### WHAT TO WORK ON
In the listing below, every entry should be duplicated exactly.

= Beginning of Section =

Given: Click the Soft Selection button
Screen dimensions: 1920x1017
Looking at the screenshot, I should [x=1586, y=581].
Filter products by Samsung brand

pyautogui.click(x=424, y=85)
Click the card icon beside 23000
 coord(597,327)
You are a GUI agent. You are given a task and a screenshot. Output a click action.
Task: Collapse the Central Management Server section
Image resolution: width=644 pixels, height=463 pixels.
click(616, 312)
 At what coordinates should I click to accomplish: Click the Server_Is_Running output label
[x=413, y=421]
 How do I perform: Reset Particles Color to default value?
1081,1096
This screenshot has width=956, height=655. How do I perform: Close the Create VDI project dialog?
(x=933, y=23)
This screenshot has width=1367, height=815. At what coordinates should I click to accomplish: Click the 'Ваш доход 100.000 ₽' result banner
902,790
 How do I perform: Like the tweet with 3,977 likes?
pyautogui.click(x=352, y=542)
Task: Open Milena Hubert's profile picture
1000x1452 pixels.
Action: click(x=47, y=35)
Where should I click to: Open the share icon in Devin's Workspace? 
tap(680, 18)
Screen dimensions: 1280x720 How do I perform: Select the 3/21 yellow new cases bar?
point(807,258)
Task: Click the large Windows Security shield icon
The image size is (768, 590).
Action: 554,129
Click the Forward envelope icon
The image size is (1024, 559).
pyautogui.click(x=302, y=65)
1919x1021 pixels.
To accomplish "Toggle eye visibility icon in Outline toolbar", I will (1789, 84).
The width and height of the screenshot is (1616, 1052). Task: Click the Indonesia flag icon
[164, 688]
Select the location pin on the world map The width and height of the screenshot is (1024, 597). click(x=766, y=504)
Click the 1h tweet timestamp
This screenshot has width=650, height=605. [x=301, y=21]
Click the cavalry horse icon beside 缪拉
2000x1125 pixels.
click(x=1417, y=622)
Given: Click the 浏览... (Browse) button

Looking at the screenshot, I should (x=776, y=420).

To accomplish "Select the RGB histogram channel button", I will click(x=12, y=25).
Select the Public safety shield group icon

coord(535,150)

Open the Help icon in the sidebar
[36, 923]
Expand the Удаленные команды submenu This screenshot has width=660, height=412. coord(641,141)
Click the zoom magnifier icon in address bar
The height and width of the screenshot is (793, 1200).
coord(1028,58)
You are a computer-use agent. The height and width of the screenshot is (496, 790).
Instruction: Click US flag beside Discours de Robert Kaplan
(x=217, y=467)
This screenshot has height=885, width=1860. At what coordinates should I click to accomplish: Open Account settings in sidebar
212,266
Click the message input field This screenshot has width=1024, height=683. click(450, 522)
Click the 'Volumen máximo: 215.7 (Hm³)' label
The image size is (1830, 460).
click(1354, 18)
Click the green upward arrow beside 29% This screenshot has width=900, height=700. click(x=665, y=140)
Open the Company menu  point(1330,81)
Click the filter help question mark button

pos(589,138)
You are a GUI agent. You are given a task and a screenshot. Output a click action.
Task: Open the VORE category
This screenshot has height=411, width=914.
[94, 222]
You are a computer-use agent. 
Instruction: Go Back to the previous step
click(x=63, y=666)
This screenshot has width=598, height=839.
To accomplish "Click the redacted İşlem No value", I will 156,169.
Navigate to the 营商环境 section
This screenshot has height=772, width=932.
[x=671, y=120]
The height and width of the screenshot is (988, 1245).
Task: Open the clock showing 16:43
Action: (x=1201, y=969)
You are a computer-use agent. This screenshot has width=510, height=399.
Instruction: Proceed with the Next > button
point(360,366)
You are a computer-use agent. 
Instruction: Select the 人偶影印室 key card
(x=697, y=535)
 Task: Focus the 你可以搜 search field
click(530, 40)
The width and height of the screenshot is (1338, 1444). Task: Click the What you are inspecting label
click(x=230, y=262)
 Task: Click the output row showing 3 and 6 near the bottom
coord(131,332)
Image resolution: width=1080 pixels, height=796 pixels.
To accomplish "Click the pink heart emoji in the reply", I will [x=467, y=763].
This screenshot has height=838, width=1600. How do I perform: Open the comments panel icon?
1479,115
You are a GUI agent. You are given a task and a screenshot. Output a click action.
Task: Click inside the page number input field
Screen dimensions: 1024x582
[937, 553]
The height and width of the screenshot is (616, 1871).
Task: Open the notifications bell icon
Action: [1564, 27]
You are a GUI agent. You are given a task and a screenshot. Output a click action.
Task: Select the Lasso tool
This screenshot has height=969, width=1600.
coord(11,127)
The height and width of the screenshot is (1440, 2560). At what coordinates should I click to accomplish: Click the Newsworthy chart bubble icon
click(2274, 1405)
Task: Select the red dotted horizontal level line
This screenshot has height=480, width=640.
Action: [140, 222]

= End of Section =

### TASK RESPONSE
Given: Click the Soft Selection button
Screen dimensions: 1920x1017
Looking at the screenshot, I should [x=1586, y=581].
Filter products by Samsung brand

pyautogui.click(x=424, y=85)
Click the card icon beside 23000
 coord(597,327)
You are a GUI agent. You are given a task and a screenshot. Output a click action.
Task: Collapse the Central Management Server section
Image resolution: width=644 pixels, height=463 pixels.
click(616, 312)
 At what coordinates should I click to accomplish: Click the Server_Is_Running output label
[x=413, y=421]
 How do I perform: Reset Particles Color to default value?
1081,1096
This screenshot has width=956, height=655. How do I perform: Close the Create VDI project dialog?
(x=933, y=23)
This screenshot has width=1367, height=815. At what coordinates should I click to accomplish: Click the 'Ваш доход 100.000 ₽' result banner
902,790
 How do I perform: Like the tweet with 3,977 likes?
pyautogui.click(x=352, y=542)
Task: Open Milena Hubert's profile picture
1000x1452 pixels.
Action: click(x=47, y=35)
Where should I click to: Open the share icon in Devin's Workspace? 
tap(680, 18)
Screen dimensions: 1280x720 How do I perform: Select the 3/21 yellow new cases bar?
point(807,258)
Task: Click the large Windows Security shield icon
The image size is (768, 590).
Action: 554,129
Click the Forward envelope icon
The image size is (1024, 559).
pyautogui.click(x=302, y=65)
1919x1021 pixels.
To accomplish "Toggle eye visibility icon in Outline toolbar", I will (1789, 84).
The width and height of the screenshot is (1616, 1052). Task: Click the Indonesia flag icon
[164, 688]
Select the location pin on the world map The width and height of the screenshot is (1024, 597). click(x=766, y=504)
Click the 1h tweet timestamp
This screenshot has width=650, height=605. [x=301, y=21]
Click the cavalry horse icon beside 缪拉
2000x1125 pixels.
click(x=1417, y=622)
Given: Click the 浏览... (Browse) button

Looking at the screenshot, I should (x=776, y=420).

To accomplish "Select the RGB histogram channel button", I will click(x=12, y=25).
Select the Public safety shield group icon

coord(535,150)

Open the Help icon in the sidebar
[36, 923]
Expand the Удаленные команды submenu This screenshot has width=660, height=412. coord(641,141)
Click the zoom magnifier icon in address bar
The height and width of the screenshot is (793, 1200).
coord(1028,58)
You are a computer-use agent. The height and width of the screenshot is (496, 790).
Instruction: Click US flag beside Discours de Robert Kaplan
(x=217, y=467)
This screenshot has height=885, width=1860. At what coordinates should I click to accomplish: Open Account settings in sidebar
212,266
Click the message input field This screenshot has width=1024, height=683. click(450, 522)
Click the 'Volumen máximo: 215.7 (Hm³)' label
The image size is (1830, 460).
click(1354, 18)
Click the green upward arrow beside 29% This screenshot has width=900, height=700. click(x=665, y=140)
Open the Company menu  point(1330,81)
Click the filter help question mark button

pos(589,138)
You are a GUI agent. You are given a task and a screenshot. Output a click action.
Task: Open the VORE category
This screenshot has height=411, width=914.
[94, 222]
You are a computer-use agent. 
Instruction: Go Back to the previous step
click(x=63, y=666)
This screenshot has width=598, height=839.
To accomplish "Click the redacted İşlem No value", I will 156,169.
Navigate to the 营商环境 section
This screenshot has height=772, width=932.
[x=671, y=120]
The height and width of the screenshot is (988, 1245).
Task: Open the clock showing 16:43
Action: (x=1201, y=969)
You are a computer-use agent. This screenshot has width=510, height=399.
Instruction: Proceed with the Next > button
point(360,366)
You are a computer-use agent. 
Instruction: Select the 人偶影印室 key card
(x=697, y=535)
 Task: Focus the 你可以搜 search field
click(530, 40)
The width and height of the screenshot is (1338, 1444). Task: Click the What you are inspecting label
click(x=230, y=262)
 Task: Click the output row showing 3 and 6 near the bottom
coord(131,332)
Image resolution: width=1080 pixels, height=796 pixels.
To accomplish "Click the pink heart emoji in the reply", I will [x=467, y=763].
This screenshot has height=838, width=1600. How do I perform: Open the comments panel icon?
1479,115
You are a GUI agent. You are given a task and a screenshot. Output a click action.
Task: Click inside the page number input field
Screen dimensions: 1024x582
[937, 553]
The height and width of the screenshot is (616, 1871).
Task: Open the notifications bell icon
Action: [1564, 27]
You are a GUI agent. You are given a task and a screenshot. Output a click action.
Task: Select the Lasso tool
This screenshot has height=969, width=1600.
coord(11,127)
The height and width of the screenshot is (1440, 2560). At what coordinates should I click to accomplish: Click the Newsworthy chart bubble icon
click(2274, 1405)
Task: Select the red dotted horizontal level line
This screenshot has height=480, width=640.
Action: [140, 222]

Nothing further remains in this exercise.